Early in 2013 housing advocates in California met to form what is now called the Residents United Network (RUN). Advocates from across the state realized that in order to win needed victories in Sacramento for affordable homes, they need to build more power. California has a sophisticated housing community including developers of all sizes, as well as state, regional and local associations, and a number of community and service groups all advocating for affordable homes. How could they build more power: organize with the residents of affordable homes.
Residents of affordable homes are virtually an untapped partner for change in the housing community. In California, the potential scale of this initiative is roughly 1 million people who live in affordable homes making up approximately 300,000 households. Even if RUN reaches 10% of these households, they would engage 30,000 households in advocacy. Such a significant voice from residents could have a lasting effect on policy makers.
In 2011 there were more than 6 million people in California below the federal poverty level. When that number is combined with the high cost of living ($25/hr/ft full-year to afford a 2bdrm apartment) the percentage of Californians on the economic edge is up to 24%. A February 2014 study by the California Housing Partnership Corporation shows that almost one million very-low-income Californians lack an affordable home. In addition, the report states “Median rents in California increased by over 20 percent from 2000 to 2012, while the median income dropped by 8 percent, significantly driving up the percentage of income that California households must spend on rent.”
This economic crisis is exacerbated with the shrinking of state and federal revenue for affordable housing. With the dissolution of some 400 redevelopment agencies across California and the subsequent loss of at least $1 billion a year in funding and the loss of the needed 2/3 votes to get the Homes and Job Act (SB391) through the Senate, state advocates knew more power was needed. Housing California, their members and regional association partners began thinking about how to engage affordable home residents in state issues.

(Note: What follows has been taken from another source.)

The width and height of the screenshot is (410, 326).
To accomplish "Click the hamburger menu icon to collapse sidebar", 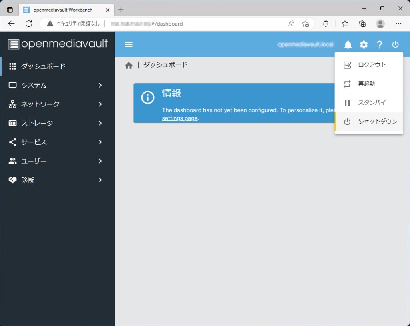I will [129, 44].
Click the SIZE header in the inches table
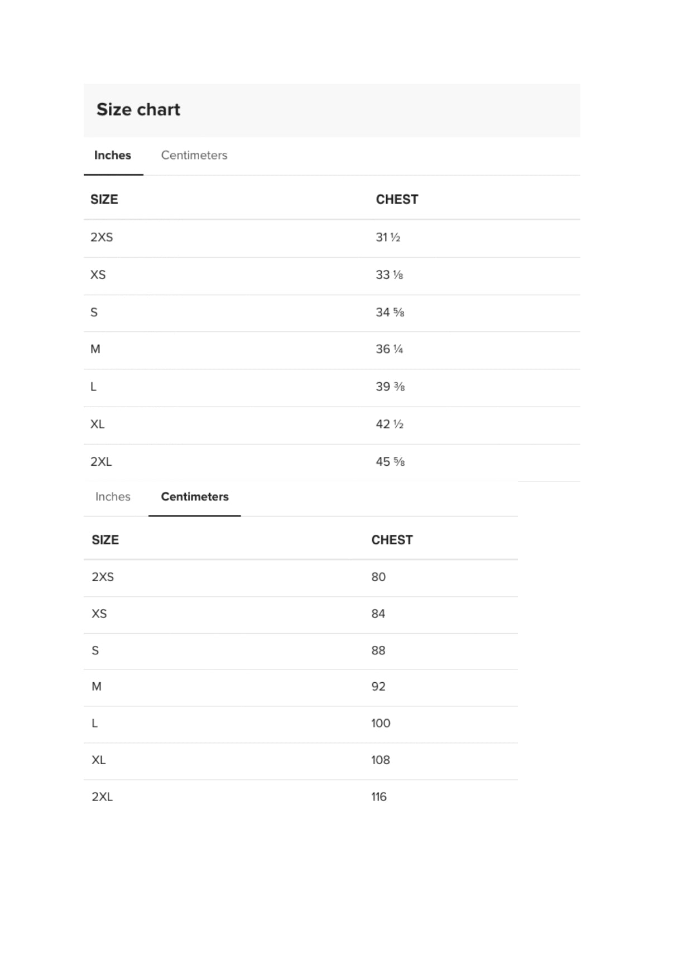692x979 pixels. 104,200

Initial conversations lead them to reach out to the Center for Community Change’s Housing Trust Fund Project (HTFProject) and local partners engaging residents, such as the East Bay Housing Organization, for support in constructing a strategy to build more power in the state by tapping into the rich resource of residents living in affordable homes.
Over the past year, core members of the California Residents United Network (RUN) facilitated four meetings with more than 30 organizations. Of these more than half of the participating organizations have been non-profit housing developers including larger statewide organizations and smaller neighborhood-based groups. Other participants include resident service providers, community organizing groups, and nearly all of the regional and sub-regional trade organizations within Housing California. Importantly, the last two meetings have intentionally grown to include affordable home resident leaders making up more than 50% of those participating.
Over the last year RUN has developed a common vision, mission, agenda and structure to move the Network forward. A critical part of developing a common agenda includes demonstrating the power of joint actions. RUN participants jointly produced a video illustrating its purpose and the power of RUN’s voice. In April 2014, The Network launched publicly showing the video before more than 1,000 participants at Housing California’s annual conference. In combination with Housing California’s lobby day, the Network ran a twitter action urging support from Governor Brown for affordable homes with more than 135 tweets from affordable homes residents and other advocates.
Realizing the size of the state, capacity of organizations and the uniqueness of each region and their local issues, RUN is developing regional hubs. Initially RUN has opted to build out in six distinct regions in California. Over the next year, the Network will meet four times for planning, training and action, twice a year statewide and twice in each region.
The Network strategy is to build the fieldthroughshared strategies, tactics and knowledge, and to develop replicable models of organizing residents in affordable homes and the broader community. This collaborationwill embrace campaigns at the local and regional levels. And importantly, influence state policies by developing a network of organizations that can respond to opportunities to and engage in activities to advance state housing policies that benefit families and individuals of modest means in California. RUN’s purpose is to provide opportunities to develop the skills of, and build relationships among, resident leaders, frontline staff, developers and advocates in order to coordinate a statewide movement around political, policy and budget activities aimed at providing a safe, stable, affordable home for everyone in California. The vision is a California where people of low and moderate incomes are actively engaged in public policy decisions.
Over the next year, RUN will have a two pronged approach: civic engagement and state policy. This fall, RUN will hold six regional trainings on voter engagement teaching hundreds of residents the “how-to’s” of voter registration and “get out the vote” activities. The potential of organizing residents of affordable homes as a voting block is tremendous. Civic engagement is a great way for resident leaders and staff to build their leadership and the constituency of RUN. The end goals are to register hundreds of low-income people, educate people on voting and housing connections, grow leadership of RUN leaders through candidate engagement and finally to get more affordable homes residents to the polls.
Starting in 2015, the Network’ will employ its second approach of working on state and local policy issues. Using the methodology of popular education, joint action and base building, RUN members will be constructing an interconnected Network of resident leaders, front line staff and non-profit housing management who will join the movement to provide a safe, stable, affordable home for everyone in California.